# Exercise requirements
What you return must be exactly the lines running from the one with "Task: Open the address 9610 Old Cutler Road" to the end of the data below, inclusive, and nothing more.

Pixel coordinate grounding data
----------------

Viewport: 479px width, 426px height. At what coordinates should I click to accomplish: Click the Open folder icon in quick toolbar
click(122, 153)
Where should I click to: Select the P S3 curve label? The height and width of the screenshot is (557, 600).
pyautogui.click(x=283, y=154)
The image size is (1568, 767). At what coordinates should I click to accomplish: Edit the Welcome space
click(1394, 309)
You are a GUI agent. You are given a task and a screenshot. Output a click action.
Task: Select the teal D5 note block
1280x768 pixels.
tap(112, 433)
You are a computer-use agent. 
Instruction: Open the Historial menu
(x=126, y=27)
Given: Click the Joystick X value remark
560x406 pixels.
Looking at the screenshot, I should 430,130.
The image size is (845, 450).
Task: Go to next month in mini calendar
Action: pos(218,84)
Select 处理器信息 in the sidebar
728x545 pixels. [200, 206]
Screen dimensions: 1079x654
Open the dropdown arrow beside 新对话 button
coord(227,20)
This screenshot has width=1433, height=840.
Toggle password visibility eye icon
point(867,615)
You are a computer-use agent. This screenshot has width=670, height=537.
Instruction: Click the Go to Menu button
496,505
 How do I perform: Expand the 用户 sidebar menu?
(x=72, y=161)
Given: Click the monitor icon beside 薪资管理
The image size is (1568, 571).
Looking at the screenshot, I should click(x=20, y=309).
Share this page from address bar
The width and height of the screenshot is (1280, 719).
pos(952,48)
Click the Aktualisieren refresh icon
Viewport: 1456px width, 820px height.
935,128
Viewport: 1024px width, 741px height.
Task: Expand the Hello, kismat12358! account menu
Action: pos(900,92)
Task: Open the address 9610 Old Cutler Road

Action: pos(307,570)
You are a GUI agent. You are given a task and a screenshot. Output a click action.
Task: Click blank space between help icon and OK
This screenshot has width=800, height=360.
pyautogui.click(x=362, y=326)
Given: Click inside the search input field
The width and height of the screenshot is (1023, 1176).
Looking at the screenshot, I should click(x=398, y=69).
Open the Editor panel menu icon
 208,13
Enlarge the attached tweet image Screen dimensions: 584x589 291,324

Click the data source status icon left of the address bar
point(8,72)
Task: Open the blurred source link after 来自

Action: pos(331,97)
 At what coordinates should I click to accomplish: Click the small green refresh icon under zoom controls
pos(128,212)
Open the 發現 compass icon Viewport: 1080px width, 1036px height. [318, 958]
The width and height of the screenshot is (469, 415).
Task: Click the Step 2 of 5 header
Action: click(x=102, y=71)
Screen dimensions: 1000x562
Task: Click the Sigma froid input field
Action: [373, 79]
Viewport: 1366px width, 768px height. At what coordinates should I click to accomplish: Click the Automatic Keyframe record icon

----------------

# Task response
Task: Open the address 9610 Old Cutler Road

Action: pos(307,570)
You are a GUI agent. You are given a task and a screenshot. Output a click action.
Task: Click blank space between help icon and OK
This screenshot has width=800, height=360.
pyautogui.click(x=362, y=326)
Given: Click inside the search input field
The width and height of the screenshot is (1023, 1176).
Looking at the screenshot, I should click(x=398, y=69).
Open the Editor panel menu icon
 208,13
Enlarge the attached tweet image Screen dimensions: 584x589 291,324

Click the data source status icon left of the address bar
point(8,72)
Task: Open the blurred source link after 来自

Action: pos(331,97)
 At what coordinates should I click to accomplish: Click the small green refresh icon under zoom controls
pos(128,212)
Open the 發現 compass icon Viewport: 1080px width, 1036px height. [318, 958]
The width and height of the screenshot is (469, 415).
Task: Click the Step 2 of 5 header
Action: click(x=102, y=71)
Screen dimensions: 1000x562
Task: Click the Sigma froid input field
Action: [373, 79]
Viewport: 1366px width, 768px height. At what coordinates should I click to accomplish: Click the Automatic Keyframe record icon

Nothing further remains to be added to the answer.